### Task to complete
The lines from the one holding "Where should I click to: Click" to the final line of the listing below are to be duplicated exactly, with both ends included and pictures omitted.

### Exercise material
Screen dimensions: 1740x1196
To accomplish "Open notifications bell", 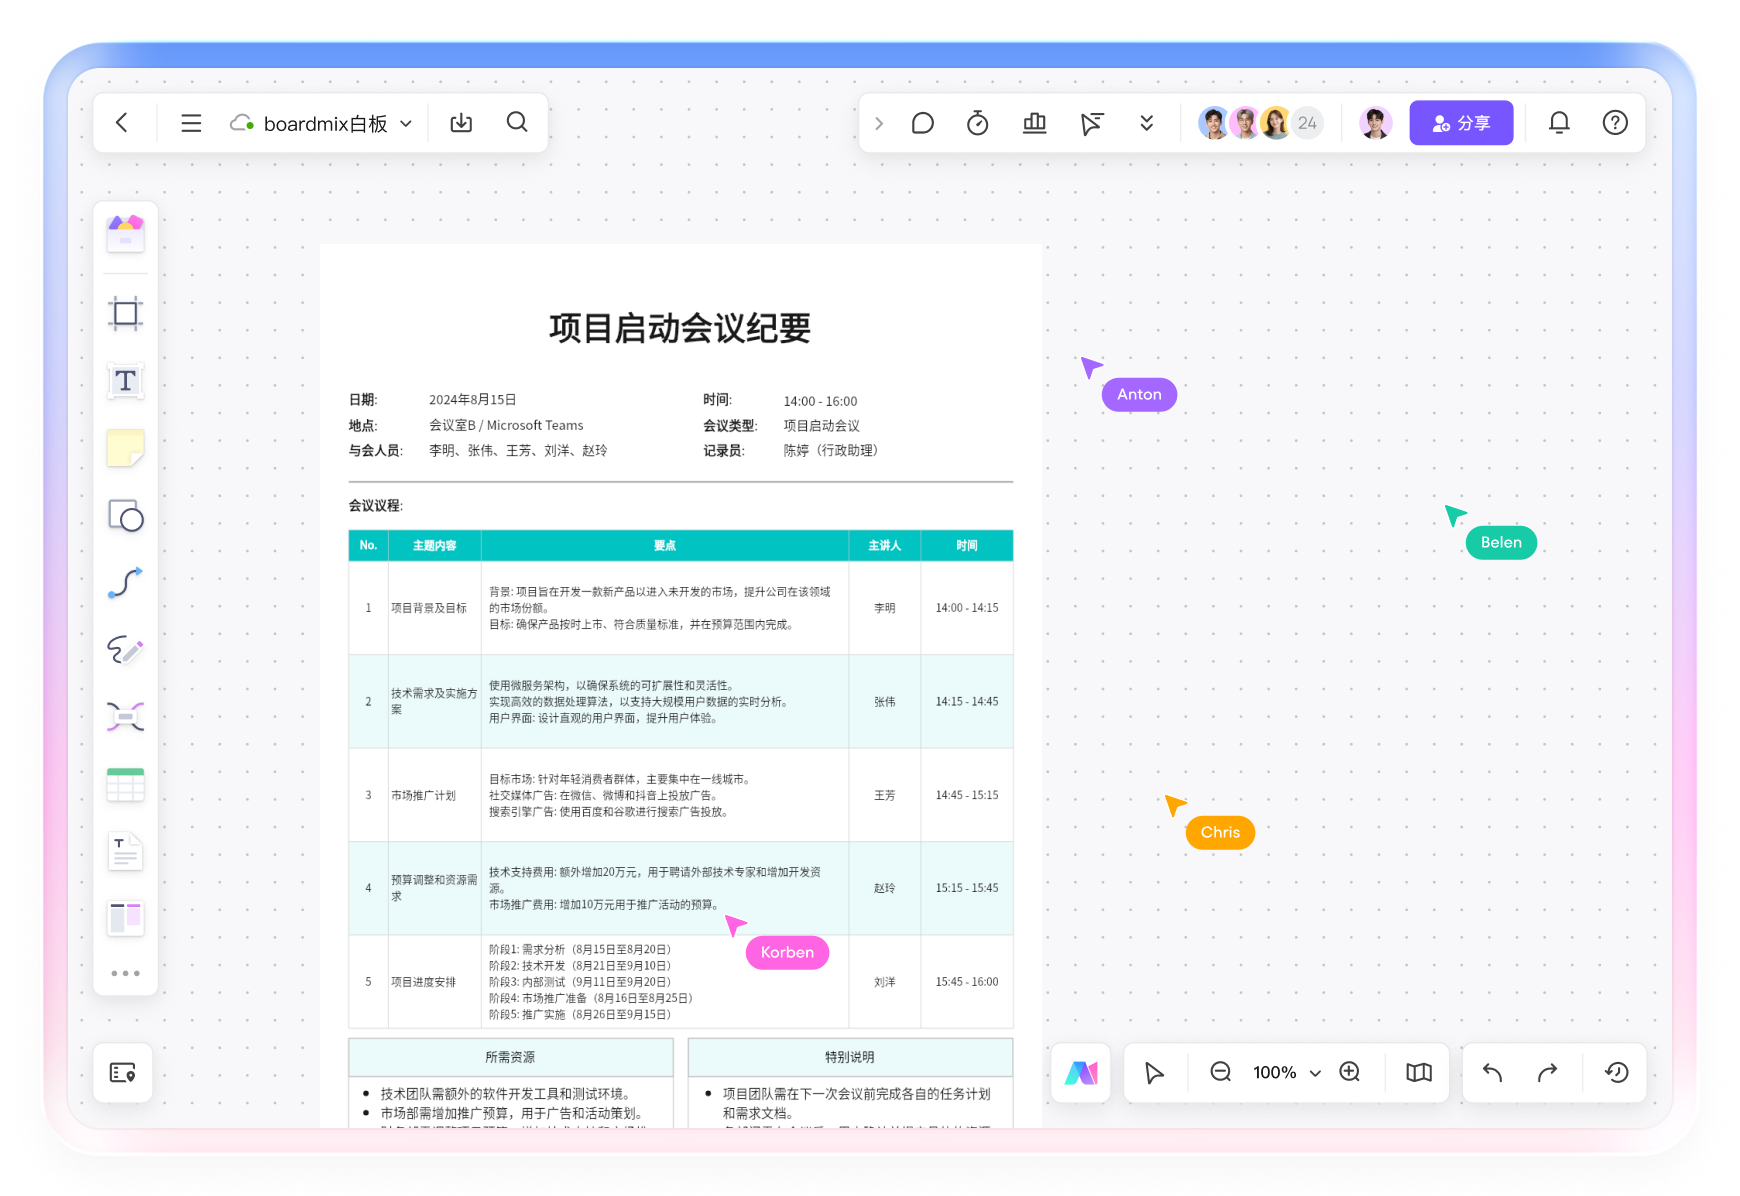I will (1559, 123).
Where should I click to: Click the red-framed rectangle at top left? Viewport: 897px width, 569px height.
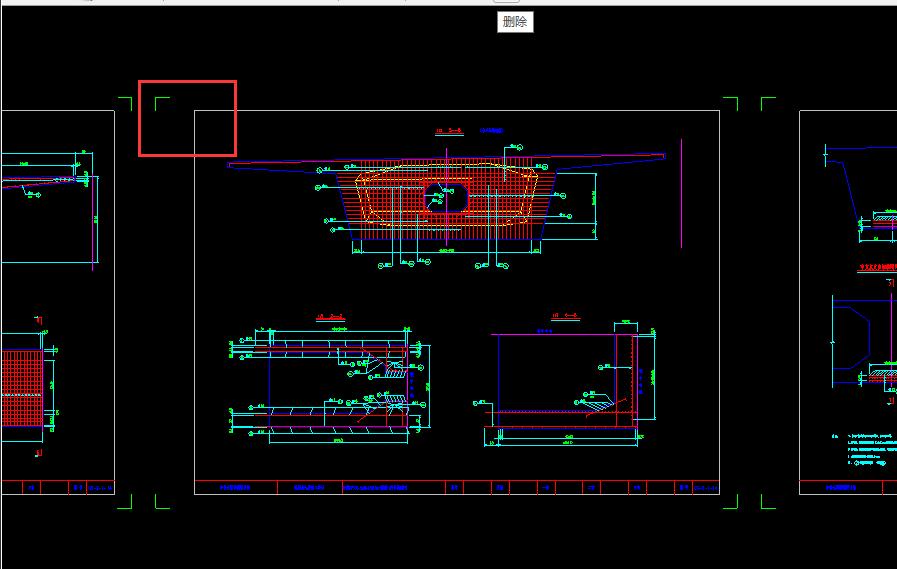pos(187,119)
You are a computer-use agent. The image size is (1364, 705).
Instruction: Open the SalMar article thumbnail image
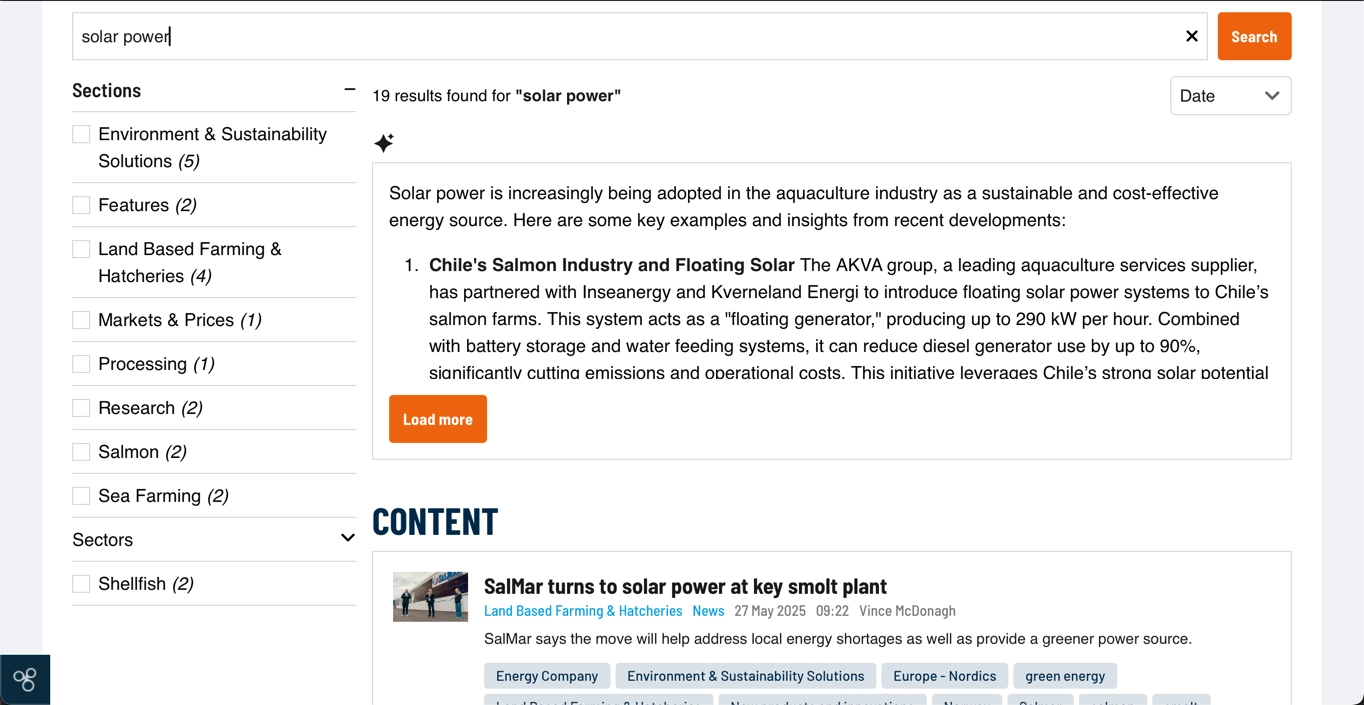pos(431,597)
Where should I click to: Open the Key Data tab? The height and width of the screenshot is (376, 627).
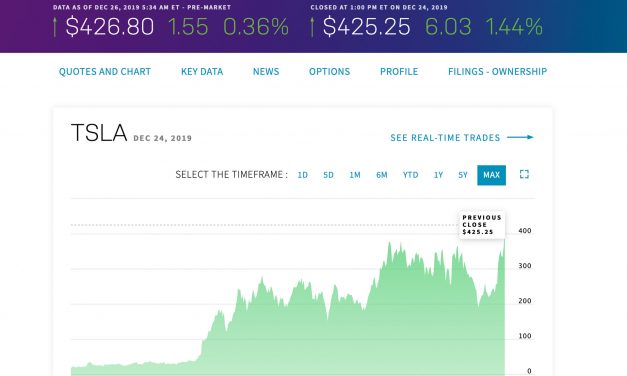202,72
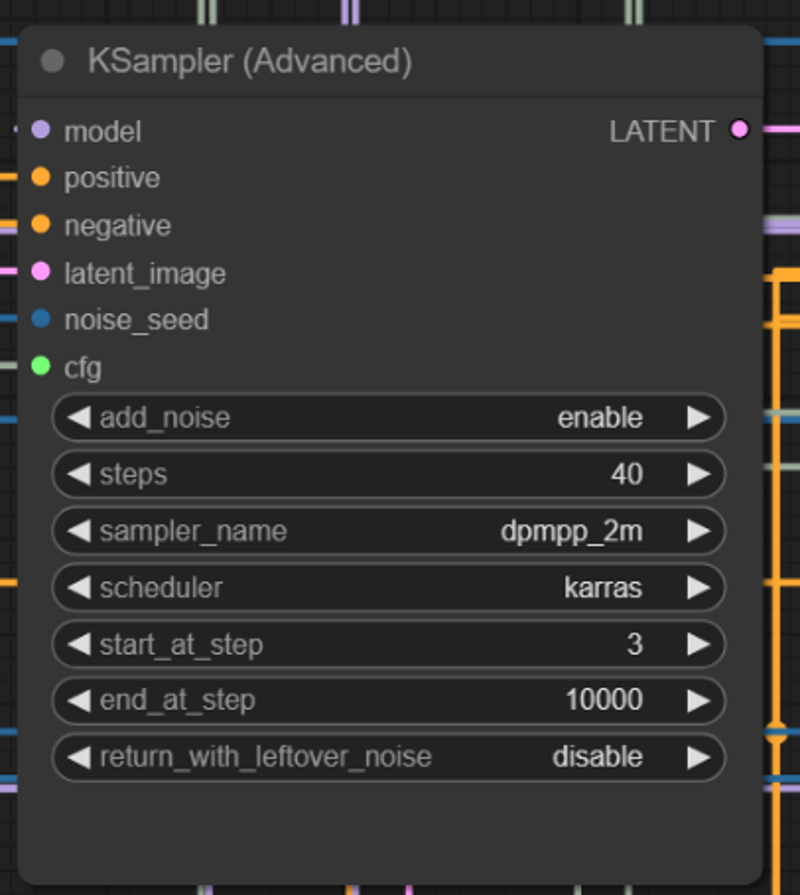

### Solution for this problem
Where should I click to: Click the red-framed rectangle at top left? Viewport: 897px width, 569px height.
pos(187,119)
You are a computer-use agent. The image size is (1364, 705).
Instruction: Open the SalMar article thumbnail image
pos(431,597)
Where should I click to: Open the Key Data tab? The height and width of the screenshot is (376, 627).
202,72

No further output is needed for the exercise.